#### Dataset entries ####

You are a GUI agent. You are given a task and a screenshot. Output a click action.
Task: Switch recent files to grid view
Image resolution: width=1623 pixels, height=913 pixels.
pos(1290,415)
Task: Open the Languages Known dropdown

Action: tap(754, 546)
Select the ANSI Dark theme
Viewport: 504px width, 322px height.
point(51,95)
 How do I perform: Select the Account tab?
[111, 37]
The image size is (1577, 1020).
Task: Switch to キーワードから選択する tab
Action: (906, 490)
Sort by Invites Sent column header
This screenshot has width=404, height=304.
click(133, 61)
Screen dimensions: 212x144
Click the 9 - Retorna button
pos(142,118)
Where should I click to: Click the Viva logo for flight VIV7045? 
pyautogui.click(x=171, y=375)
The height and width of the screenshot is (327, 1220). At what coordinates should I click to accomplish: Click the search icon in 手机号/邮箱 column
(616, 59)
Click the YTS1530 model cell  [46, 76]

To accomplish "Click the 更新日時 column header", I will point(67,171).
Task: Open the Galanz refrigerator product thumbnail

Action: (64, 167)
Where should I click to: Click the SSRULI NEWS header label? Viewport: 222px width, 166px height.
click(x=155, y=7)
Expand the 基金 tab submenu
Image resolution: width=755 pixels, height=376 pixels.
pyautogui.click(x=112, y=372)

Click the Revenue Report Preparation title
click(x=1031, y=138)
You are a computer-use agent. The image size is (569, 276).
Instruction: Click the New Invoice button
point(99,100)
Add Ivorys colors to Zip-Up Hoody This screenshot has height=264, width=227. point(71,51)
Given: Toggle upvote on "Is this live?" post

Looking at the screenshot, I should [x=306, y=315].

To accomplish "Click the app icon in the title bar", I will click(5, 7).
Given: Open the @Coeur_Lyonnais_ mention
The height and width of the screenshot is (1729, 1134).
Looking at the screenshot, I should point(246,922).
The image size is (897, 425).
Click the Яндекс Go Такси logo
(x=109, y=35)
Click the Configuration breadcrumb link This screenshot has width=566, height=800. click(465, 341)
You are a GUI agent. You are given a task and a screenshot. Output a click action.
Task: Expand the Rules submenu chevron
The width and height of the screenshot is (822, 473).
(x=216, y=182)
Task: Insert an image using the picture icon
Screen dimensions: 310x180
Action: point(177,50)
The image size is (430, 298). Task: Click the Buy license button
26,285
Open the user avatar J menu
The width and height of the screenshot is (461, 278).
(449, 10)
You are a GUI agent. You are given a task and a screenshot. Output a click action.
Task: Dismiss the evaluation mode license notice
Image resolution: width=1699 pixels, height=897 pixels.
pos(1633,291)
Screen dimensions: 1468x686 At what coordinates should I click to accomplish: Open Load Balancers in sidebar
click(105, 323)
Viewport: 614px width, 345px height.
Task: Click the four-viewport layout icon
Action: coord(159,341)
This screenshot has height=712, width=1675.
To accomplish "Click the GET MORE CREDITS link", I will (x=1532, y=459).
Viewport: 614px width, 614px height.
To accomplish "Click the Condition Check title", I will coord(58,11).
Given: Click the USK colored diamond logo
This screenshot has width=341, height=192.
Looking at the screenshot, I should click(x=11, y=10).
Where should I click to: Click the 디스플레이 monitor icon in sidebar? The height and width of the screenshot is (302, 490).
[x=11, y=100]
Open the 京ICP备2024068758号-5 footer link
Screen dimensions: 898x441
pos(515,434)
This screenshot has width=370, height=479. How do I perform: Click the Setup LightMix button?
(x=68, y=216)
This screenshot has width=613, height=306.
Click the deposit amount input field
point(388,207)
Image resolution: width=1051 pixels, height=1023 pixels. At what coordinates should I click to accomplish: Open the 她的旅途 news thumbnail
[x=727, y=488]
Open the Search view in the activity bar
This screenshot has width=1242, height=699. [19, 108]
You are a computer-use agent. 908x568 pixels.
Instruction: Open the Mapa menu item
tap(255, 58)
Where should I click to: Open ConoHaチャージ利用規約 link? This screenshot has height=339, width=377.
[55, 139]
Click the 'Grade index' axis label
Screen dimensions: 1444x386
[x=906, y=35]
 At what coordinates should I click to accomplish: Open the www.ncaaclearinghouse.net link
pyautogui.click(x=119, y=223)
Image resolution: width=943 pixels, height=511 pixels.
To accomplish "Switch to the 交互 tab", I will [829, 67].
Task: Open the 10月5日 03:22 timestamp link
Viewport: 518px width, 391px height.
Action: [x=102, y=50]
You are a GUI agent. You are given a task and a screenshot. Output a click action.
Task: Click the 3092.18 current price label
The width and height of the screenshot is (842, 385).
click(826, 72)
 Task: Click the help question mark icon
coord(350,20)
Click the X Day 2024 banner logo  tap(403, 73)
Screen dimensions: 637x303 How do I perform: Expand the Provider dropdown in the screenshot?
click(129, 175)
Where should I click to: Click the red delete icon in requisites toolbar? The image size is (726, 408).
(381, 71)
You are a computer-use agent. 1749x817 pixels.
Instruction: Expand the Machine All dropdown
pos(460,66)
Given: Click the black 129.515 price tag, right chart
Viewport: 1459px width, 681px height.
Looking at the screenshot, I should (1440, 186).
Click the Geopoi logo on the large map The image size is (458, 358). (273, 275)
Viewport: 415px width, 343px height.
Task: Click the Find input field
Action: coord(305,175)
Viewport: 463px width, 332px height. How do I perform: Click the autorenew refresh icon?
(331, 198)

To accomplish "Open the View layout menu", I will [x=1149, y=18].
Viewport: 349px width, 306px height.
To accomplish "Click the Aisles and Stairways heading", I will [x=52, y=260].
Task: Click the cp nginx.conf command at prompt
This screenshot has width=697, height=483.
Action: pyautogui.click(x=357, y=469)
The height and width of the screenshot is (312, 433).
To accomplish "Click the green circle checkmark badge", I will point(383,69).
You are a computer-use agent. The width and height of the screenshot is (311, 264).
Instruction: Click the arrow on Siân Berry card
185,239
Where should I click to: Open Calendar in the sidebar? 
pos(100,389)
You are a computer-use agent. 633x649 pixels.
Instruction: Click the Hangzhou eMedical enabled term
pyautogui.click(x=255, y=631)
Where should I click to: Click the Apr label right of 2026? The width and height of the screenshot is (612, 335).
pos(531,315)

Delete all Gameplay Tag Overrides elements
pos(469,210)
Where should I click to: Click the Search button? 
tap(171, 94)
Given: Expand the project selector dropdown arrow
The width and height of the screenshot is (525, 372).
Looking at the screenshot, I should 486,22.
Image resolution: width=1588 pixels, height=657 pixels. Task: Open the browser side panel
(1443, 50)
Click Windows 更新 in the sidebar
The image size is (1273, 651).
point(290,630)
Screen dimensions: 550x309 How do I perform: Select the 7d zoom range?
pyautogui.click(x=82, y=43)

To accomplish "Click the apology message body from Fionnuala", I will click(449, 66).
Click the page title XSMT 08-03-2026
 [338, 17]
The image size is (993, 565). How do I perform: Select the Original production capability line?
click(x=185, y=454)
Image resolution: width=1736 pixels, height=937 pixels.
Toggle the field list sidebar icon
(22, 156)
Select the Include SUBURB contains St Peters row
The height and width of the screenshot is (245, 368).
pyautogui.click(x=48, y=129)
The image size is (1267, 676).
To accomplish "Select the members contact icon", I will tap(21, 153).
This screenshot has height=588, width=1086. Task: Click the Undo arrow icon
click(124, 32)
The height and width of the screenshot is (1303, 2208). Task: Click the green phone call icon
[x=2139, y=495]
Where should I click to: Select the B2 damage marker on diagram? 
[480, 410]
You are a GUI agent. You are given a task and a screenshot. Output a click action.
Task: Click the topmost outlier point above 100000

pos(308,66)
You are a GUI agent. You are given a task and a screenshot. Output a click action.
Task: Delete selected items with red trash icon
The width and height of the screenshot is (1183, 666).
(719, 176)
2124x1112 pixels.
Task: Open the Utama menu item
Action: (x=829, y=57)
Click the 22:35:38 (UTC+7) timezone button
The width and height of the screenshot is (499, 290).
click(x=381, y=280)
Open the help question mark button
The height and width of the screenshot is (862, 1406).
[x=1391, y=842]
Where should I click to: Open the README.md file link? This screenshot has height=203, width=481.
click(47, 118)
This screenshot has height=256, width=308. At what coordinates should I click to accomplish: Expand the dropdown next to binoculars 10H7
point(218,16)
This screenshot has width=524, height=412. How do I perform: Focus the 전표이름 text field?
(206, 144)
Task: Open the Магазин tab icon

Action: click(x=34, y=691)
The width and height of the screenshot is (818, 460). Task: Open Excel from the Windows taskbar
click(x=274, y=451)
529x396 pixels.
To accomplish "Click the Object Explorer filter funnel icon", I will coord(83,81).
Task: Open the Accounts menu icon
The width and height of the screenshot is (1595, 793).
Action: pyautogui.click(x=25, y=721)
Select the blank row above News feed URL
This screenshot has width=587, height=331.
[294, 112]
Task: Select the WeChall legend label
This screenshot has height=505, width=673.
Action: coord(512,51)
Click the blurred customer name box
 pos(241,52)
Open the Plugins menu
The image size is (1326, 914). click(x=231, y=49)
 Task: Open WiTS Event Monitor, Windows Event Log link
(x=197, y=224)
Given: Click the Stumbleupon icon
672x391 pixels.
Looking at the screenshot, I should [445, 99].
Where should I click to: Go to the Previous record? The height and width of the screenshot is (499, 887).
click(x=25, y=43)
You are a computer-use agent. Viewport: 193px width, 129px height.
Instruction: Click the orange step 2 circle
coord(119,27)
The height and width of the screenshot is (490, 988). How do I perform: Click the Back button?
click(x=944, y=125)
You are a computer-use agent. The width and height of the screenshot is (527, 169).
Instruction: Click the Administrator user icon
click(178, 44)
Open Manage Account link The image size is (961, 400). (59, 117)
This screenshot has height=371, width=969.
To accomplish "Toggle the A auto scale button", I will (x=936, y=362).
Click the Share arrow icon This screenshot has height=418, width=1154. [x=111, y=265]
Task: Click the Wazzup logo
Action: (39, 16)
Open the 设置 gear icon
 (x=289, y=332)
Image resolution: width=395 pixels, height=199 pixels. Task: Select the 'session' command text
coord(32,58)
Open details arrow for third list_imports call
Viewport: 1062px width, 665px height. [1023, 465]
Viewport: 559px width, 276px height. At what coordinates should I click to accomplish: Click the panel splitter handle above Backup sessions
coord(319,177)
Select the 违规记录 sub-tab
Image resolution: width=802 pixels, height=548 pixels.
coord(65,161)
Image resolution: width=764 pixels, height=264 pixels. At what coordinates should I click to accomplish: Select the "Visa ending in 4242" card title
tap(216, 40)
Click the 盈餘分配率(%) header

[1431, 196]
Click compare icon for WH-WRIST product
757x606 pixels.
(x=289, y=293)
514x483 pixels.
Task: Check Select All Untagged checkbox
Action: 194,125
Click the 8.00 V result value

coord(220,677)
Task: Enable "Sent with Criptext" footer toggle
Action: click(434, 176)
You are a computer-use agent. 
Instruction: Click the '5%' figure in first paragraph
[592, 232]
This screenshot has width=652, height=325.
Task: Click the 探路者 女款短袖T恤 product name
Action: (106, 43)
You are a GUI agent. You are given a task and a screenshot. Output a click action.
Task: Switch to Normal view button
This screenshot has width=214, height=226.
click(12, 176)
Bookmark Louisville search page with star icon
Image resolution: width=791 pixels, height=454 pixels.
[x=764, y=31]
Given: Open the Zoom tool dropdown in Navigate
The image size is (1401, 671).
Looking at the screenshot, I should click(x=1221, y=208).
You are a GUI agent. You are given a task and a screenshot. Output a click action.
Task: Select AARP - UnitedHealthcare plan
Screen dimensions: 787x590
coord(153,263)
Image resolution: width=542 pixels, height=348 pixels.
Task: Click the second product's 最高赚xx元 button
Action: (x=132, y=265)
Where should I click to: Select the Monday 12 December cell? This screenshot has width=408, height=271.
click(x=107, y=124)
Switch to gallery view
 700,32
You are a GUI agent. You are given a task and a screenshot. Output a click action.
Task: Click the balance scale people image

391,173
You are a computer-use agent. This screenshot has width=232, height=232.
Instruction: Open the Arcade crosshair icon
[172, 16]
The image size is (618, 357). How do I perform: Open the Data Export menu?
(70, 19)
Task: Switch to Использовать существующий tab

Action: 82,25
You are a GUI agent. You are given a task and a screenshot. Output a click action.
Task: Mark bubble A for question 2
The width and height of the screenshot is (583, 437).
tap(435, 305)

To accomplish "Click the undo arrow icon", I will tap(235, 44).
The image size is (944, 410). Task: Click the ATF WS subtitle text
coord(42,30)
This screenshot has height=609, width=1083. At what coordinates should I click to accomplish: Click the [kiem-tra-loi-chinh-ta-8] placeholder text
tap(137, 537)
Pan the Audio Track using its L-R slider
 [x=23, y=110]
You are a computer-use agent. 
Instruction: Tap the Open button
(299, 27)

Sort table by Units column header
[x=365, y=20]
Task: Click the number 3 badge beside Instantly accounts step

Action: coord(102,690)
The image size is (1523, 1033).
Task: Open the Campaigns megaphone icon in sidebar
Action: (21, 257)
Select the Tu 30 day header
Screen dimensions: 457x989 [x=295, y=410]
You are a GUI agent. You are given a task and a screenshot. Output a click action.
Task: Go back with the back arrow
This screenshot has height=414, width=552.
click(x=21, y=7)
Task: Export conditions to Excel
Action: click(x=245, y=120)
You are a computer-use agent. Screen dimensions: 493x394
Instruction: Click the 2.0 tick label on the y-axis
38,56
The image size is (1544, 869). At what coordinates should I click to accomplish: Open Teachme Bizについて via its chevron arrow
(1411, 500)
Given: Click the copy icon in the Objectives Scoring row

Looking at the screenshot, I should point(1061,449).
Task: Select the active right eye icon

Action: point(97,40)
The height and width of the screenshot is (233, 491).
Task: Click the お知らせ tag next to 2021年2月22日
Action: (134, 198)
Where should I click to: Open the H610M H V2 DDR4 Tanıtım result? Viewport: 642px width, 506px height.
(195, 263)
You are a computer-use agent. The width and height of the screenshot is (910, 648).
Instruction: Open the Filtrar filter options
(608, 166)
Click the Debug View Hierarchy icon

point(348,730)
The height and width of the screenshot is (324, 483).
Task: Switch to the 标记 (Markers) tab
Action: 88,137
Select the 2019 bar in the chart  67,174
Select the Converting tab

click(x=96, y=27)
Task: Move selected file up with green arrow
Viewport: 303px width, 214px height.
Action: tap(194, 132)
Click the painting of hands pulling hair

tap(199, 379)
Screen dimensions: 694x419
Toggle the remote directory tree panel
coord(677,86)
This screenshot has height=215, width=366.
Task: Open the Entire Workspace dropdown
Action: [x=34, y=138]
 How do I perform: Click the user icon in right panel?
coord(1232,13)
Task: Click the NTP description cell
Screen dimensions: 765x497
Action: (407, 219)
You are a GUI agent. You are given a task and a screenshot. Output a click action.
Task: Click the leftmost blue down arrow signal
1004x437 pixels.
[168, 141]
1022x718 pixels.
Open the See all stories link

####

■ Task prompt
Rewrite the records from the line containing "Screen dimensions: 1468x686" through the line containing "(x=68, y=216)", inclusive, with "sidebar" changed to "side panel" and nothing else altered. Give only those lines.

■ Completed task
Screen dimensions: 1468x686 At what coordinates should I click to accomplish: Open Load Balancers in side panel
click(105, 323)
Viewport: 614px width, 345px height.
Task: Click the four-viewport layout icon
Action: coord(159,341)
This screenshot has height=712, width=1675.
To accomplish "Click the GET MORE CREDITS link", I will (x=1532, y=459).
Viewport: 614px width, 614px height.
To accomplish "Click the Condition Check title", I will coord(58,11).
Given: Click the USK colored diamond logo
This screenshot has width=341, height=192.
Looking at the screenshot, I should click(x=11, y=10).
Where should I click to: Click the 디스플레이 monitor icon in side panel? The height and width of the screenshot is (302, 490).
[x=11, y=100]
Open the 京ICP备2024068758号-5 footer link
Screen dimensions: 898x441
pos(515,434)
This screenshot has width=370, height=479. How do I perform: Click the Setup LightMix button?
(x=68, y=216)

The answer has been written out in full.